(Pixel coordinate grounding data)
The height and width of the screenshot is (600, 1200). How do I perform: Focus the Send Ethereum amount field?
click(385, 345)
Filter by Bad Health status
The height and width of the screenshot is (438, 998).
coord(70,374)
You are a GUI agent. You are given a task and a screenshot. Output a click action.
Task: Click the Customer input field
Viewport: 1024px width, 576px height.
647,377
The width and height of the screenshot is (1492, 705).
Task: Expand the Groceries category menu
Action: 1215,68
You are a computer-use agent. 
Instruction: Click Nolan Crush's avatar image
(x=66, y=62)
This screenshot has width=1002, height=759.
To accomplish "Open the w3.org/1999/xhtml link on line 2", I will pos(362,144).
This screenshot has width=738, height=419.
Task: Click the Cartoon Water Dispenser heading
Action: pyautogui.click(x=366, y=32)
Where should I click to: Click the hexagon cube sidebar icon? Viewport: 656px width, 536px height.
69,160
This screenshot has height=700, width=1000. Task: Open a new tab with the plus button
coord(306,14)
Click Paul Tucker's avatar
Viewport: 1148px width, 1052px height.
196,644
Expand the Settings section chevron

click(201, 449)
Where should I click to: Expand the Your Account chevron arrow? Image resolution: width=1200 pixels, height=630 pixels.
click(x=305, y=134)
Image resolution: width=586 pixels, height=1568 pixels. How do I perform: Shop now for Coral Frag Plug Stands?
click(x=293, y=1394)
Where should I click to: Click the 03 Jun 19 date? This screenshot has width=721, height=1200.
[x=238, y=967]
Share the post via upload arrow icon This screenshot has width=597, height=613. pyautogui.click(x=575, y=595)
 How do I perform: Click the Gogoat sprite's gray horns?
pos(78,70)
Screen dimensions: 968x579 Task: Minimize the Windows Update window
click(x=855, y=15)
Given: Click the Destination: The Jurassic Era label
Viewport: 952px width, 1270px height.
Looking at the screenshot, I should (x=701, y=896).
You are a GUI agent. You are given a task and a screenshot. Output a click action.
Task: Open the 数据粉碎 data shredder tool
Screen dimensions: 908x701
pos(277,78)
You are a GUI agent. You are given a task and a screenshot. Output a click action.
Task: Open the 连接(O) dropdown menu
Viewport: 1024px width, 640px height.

Work instruction: Output exactly the lines of the records from the first through the one bearing "Task: Click the Customer input field", both ends included.

Task output:
The height and width of the screenshot is (600, 1200). How do I perform: Focus the Send Ethereum amount field?
click(385, 345)
Filter by Bad Health status
The height and width of the screenshot is (438, 998).
coord(70,374)
You are a GUI agent. You are given a task and a screenshot. Output a click action.
Task: Click the Customer input field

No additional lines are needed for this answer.